== EXTRACTED DATA

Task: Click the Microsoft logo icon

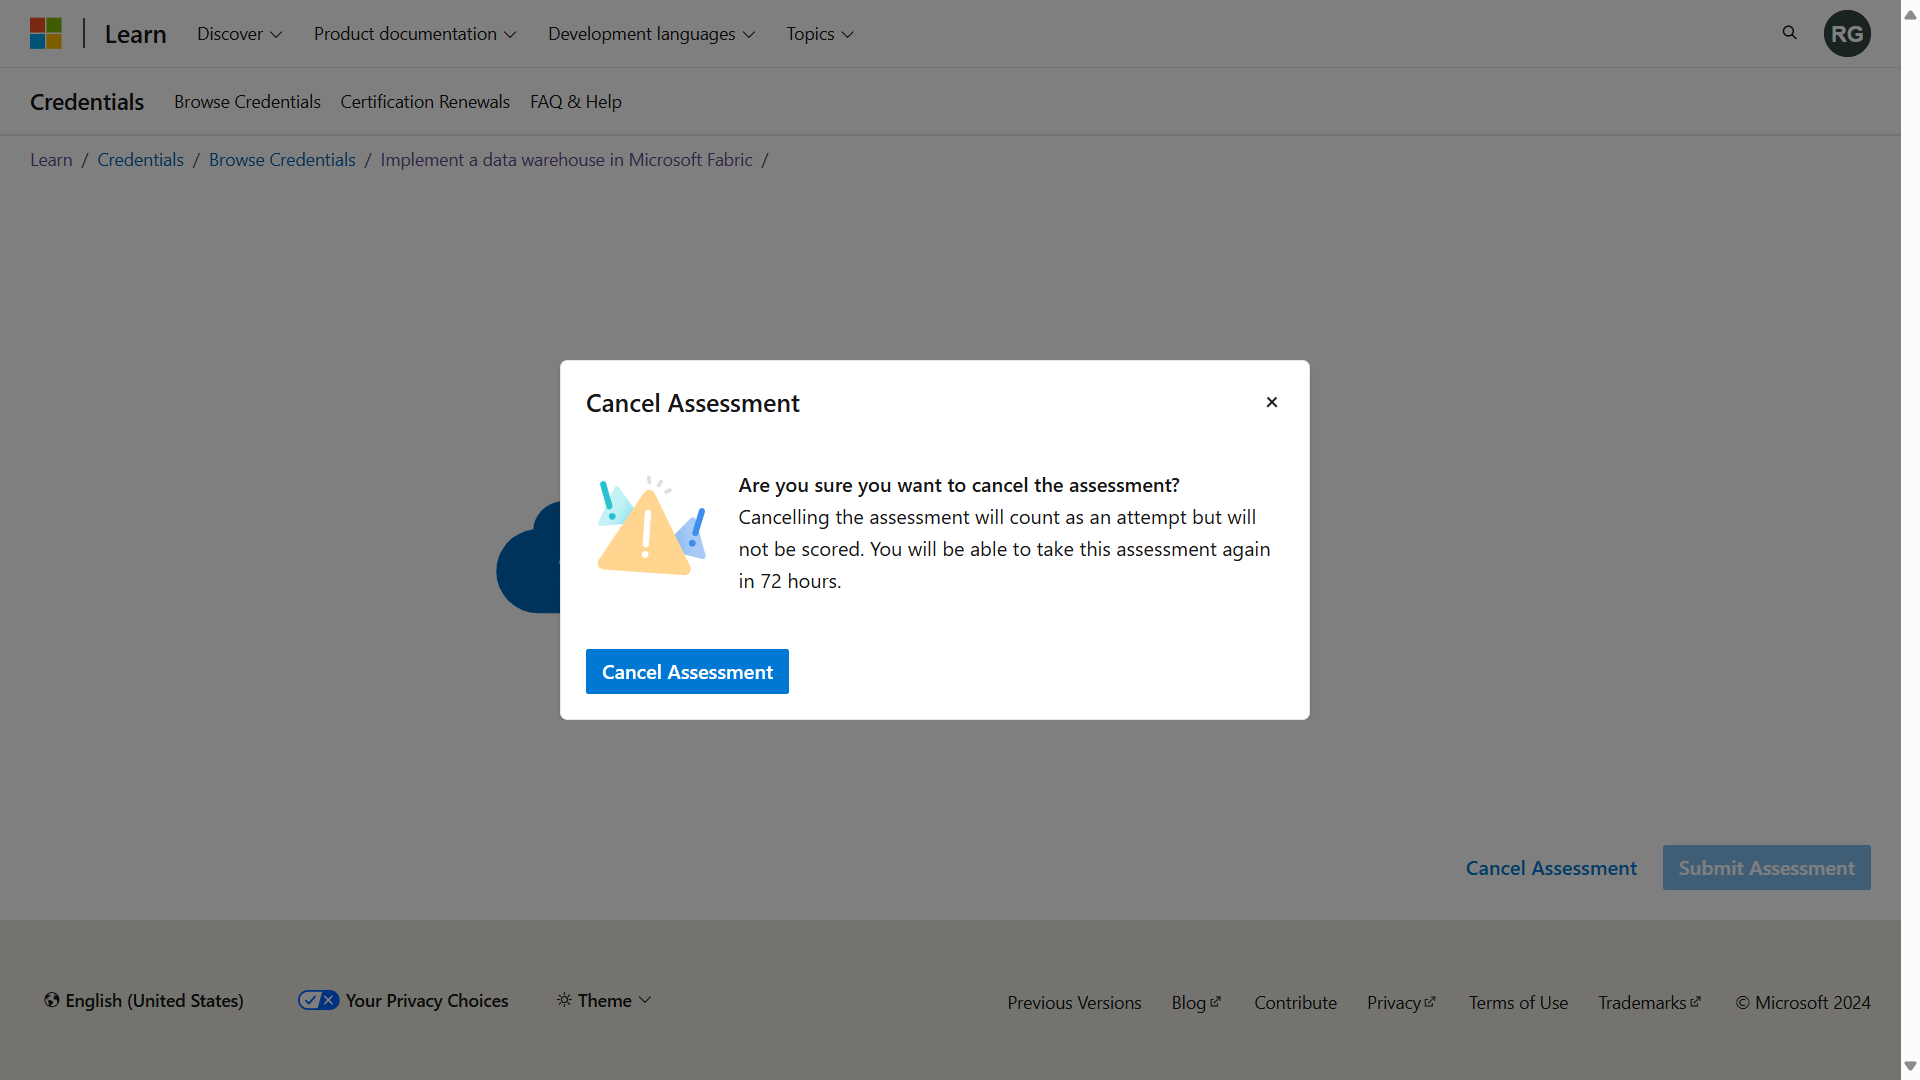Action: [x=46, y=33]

====
== EXTRACTED DATA

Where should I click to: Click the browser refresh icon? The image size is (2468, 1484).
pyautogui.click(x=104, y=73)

====
== EXTRACTED DATA

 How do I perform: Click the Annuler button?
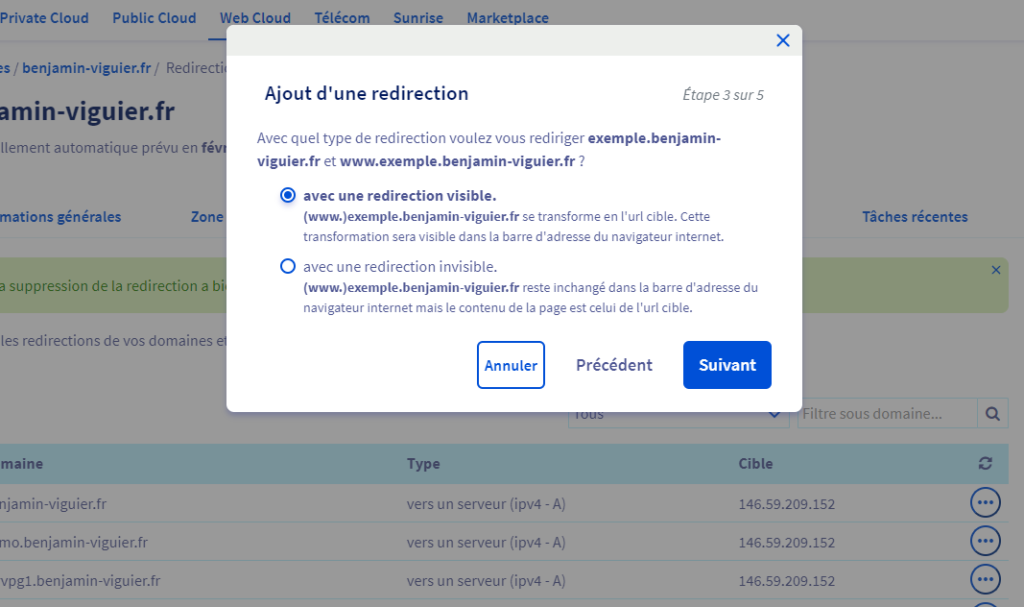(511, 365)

====

_WRITTEN TASK_
In the lines from the one with "Where should I" up to and including the one with "pyautogui.click(x=104, y=73)", swap "refresh" for "reload". Write out only those lines.

_ANSWER TO THE EXERCISE_
Where should I click to: Click the browser reload icon? The image size is (2468, 1484).
pyautogui.click(x=104, y=73)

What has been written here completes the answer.